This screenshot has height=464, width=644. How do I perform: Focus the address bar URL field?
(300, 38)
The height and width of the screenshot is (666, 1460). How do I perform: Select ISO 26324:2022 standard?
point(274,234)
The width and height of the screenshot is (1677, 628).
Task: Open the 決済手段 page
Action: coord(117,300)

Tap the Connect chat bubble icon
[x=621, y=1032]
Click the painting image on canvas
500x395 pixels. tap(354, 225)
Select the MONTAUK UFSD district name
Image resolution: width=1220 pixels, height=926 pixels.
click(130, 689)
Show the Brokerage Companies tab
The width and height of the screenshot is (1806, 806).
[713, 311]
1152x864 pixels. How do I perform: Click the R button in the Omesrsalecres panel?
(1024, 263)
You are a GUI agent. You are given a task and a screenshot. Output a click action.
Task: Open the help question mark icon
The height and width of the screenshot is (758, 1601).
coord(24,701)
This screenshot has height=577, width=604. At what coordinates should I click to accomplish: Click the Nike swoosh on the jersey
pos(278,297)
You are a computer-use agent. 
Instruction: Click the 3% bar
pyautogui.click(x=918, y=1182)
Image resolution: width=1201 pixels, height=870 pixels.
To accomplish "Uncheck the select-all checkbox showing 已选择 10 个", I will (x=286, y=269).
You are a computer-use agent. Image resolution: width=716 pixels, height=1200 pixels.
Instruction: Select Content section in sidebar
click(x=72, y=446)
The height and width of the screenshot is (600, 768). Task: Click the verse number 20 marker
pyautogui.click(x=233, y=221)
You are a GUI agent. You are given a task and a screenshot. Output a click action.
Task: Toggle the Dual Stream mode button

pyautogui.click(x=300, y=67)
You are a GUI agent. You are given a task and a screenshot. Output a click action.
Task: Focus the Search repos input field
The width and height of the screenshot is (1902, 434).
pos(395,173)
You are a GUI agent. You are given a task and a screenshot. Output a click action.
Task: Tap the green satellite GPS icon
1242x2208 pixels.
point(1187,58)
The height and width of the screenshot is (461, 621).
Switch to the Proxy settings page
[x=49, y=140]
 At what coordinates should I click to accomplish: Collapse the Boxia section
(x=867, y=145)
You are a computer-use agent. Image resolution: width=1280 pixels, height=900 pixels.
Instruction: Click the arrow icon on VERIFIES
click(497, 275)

| Task requirements |
Locate the word "computer" in the data above. Copy every line carrying it.

| Response |
You are a computer-use agent. 
You are a computer-use agent. Image resolution: width=716 pixels, height=1200 pixels.
You are a computer-use agent. Image resolution: width=1280 pixels, height=900 pixels.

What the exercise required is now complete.